# GIVEN REQUEST:
Print every line of text in the records below word for word, leaving out the pictures.

[begin RECORDS TO USE]

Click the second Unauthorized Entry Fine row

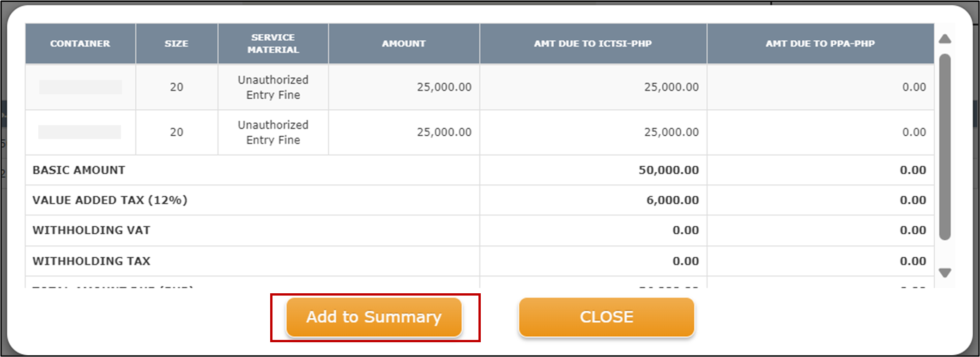coord(272,132)
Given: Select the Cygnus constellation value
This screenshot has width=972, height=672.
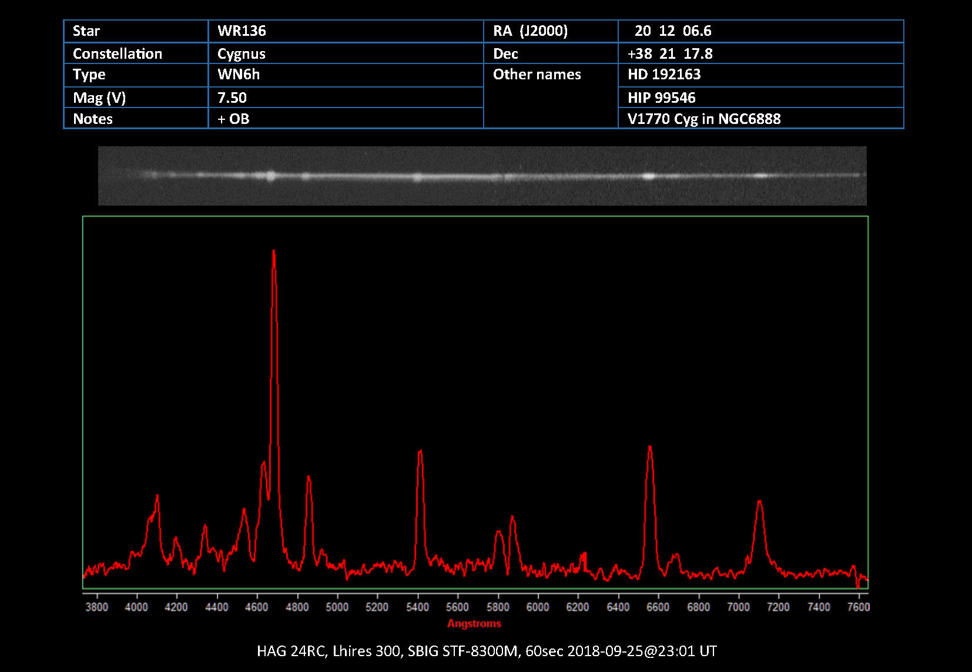Looking at the screenshot, I should [241, 54].
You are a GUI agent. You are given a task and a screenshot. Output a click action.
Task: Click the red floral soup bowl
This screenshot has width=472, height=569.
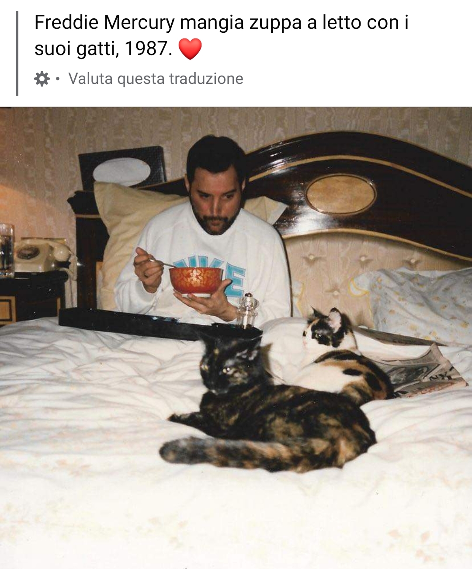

[end RECORDS TO USE]

# OUTPUT OF THE TASK:
Click the second Unauthorized Entry Fine row

coord(272,132)
Given: Select the Cygnus constellation value
This screenshot has width=972, height=672.
Looking at the screenshot, I should [241, 54].
You are a GUI agent. You are given a task and a screenshot. Output a click action.
Task: Click the red floral soup bowl
This screenshot has width=472, height=569.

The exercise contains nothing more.